CPS DSS Attorney FAQ

Note: For more information about DSS/CPS, please visit our new CPS Resource Center.

Do I have a right to have an attorney present when DSS social workers interview me?  Absolutely.  DSS has no authority to force you to speak with them if you wish to have an attorney present. While it is not always necessary to have legal representation during these interviews, there are occasions where having an attorney at the meeting or interview would be extremely helpful. Many instances when it would be helpful to have an attorney present would be:

  • if you have been accused of physically or sexually abusing a child;
  • if you are suspected to have verbally and/or physically abused the parent of the child or the child;
  • there is a pending criminal investigation which may have given rise to DSS’ involvement with you.

Do I look guilty if I hire an attorney to represent me during the investigation stage of the DSS case?

Many social workers and law enforcement officers may make you feel like it is unnecessary to have legal representation during the investigation or in-home services case with DSS.  Some may even question your motives to have an attorney represent you and accuse you of having something to hide. Do not allow the tactics of DSS or police investigators convince you that you don’t need legal representation.

Are the statements I make to DSS confidential?

For the most part, it is safe to assume that nothing you share with DSS is protected by confidentiality.  No privilege, like attorney-client privilege, exists between DSS and you.  On the contrary, there are legal statutes that direct DSS and the police department to share information regarding DSS matters where children are suspected to be neglected or abused.  Additionally, even when law enforcement is not involved, DSS cannot protect the statements that you make to the social worker from other persons that may be involved in the case, especially if the other parent is involved in the investigation. I

f someone calls social services about me or my family, can I find out who made the report?

No. By North Carolina law any person that reports suspected child abuse, neglect or dependency is protected by anonymity. DSS is prohibited from disclosing who made the child protective services’ report.

Will CPS talk to Law Enforcement about my case?

North Carolina law requires that DSS contact law enforcement regarding all reports of suspected child abuse and neglect. It is up to law enforcement to determine whether a criminal investigation is warranted.  It is important to note that while DSS and the law enforcement communicate with one another, each agency will conduct separate and independent investigations.

Who will DSS speak to during the investigation?

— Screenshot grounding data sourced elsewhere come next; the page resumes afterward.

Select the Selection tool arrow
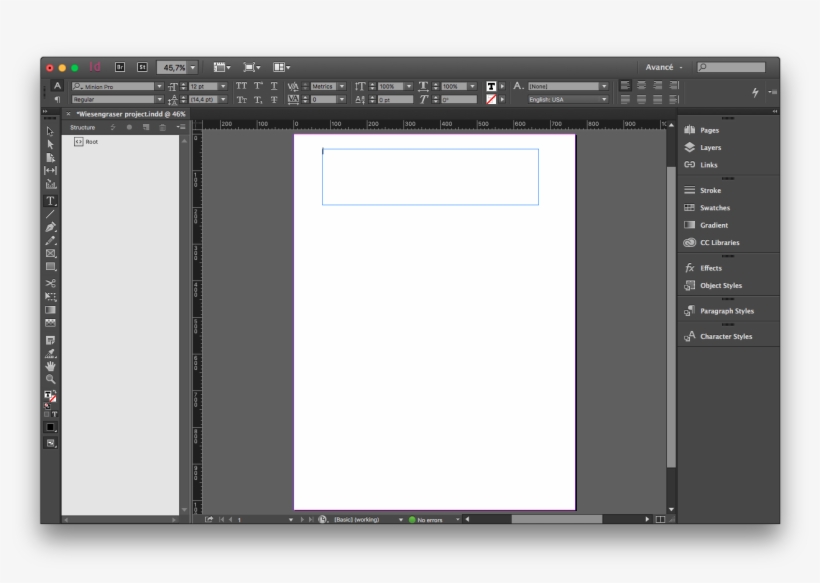The image size is (820, 583). [x=49, y=132]
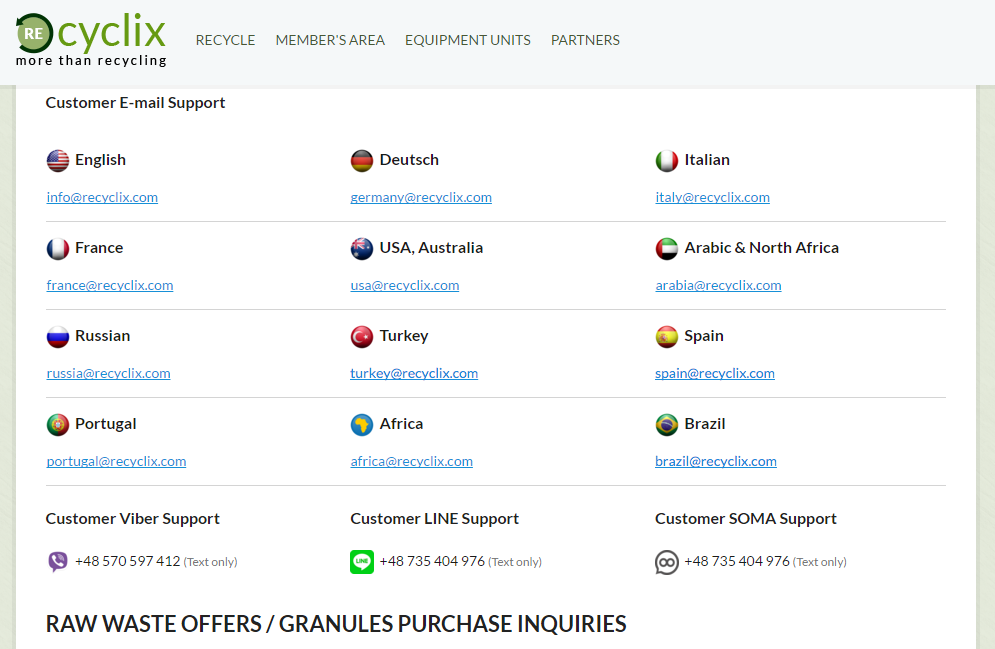Email info@recyclix.com for English support
Image resolution: width=995 pixels, height=649 pixels.
point(102,197)

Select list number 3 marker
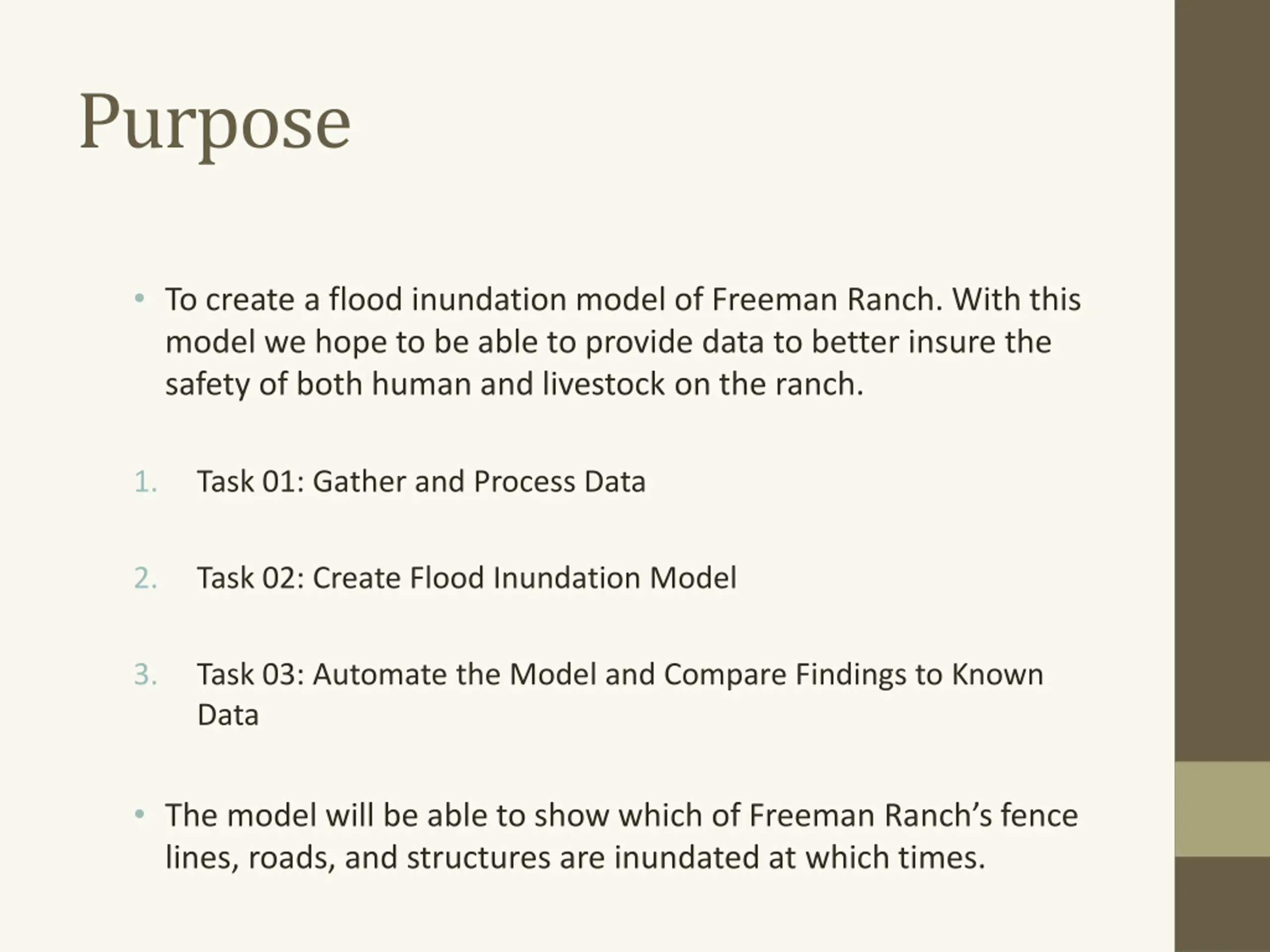[145, 674]
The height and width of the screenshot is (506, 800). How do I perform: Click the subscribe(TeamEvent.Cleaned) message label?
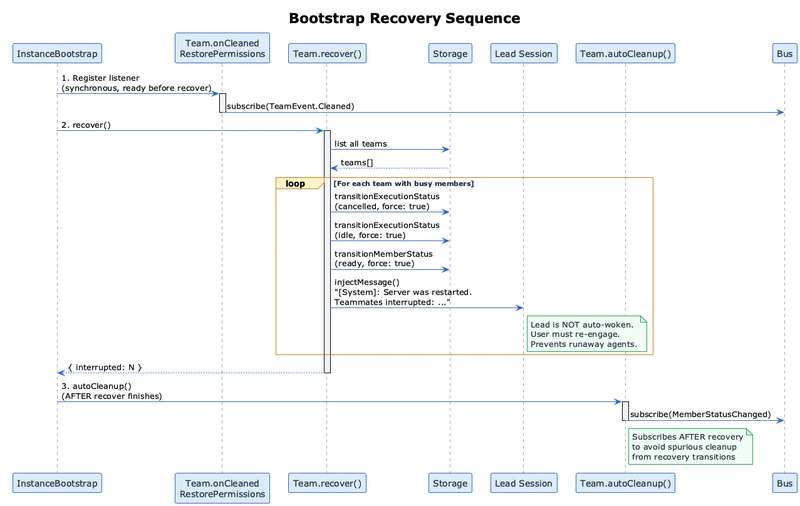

During a DSS investigation, the social worker may speak to any persons the agency believes has information regarding the reported allegations of abuse or neglect.  DSS may call a variety of people to include, but not limited to your employer, former spouse, the child’s teacher or daycare worker, neighbors, the other parent, doctors and mental health providers.  DSS is also mandated to speak with your children and can do so without the parents’ knowledge in certain circumstances.

If you are involved in a DSS investigation, the attorneys at Batch, Poore, & Williams, PC have a combined 20+ years experience representing clients in your position.  We take pride in representing indigent clients involved with DSS as well as private clients.  Our attorneys help shape the Wake County Local Rules governing DSS cases as members of the Wake County advisory committee.  We know the law and more importantly, we know how to help you.  Contact us today for a confidential consultation.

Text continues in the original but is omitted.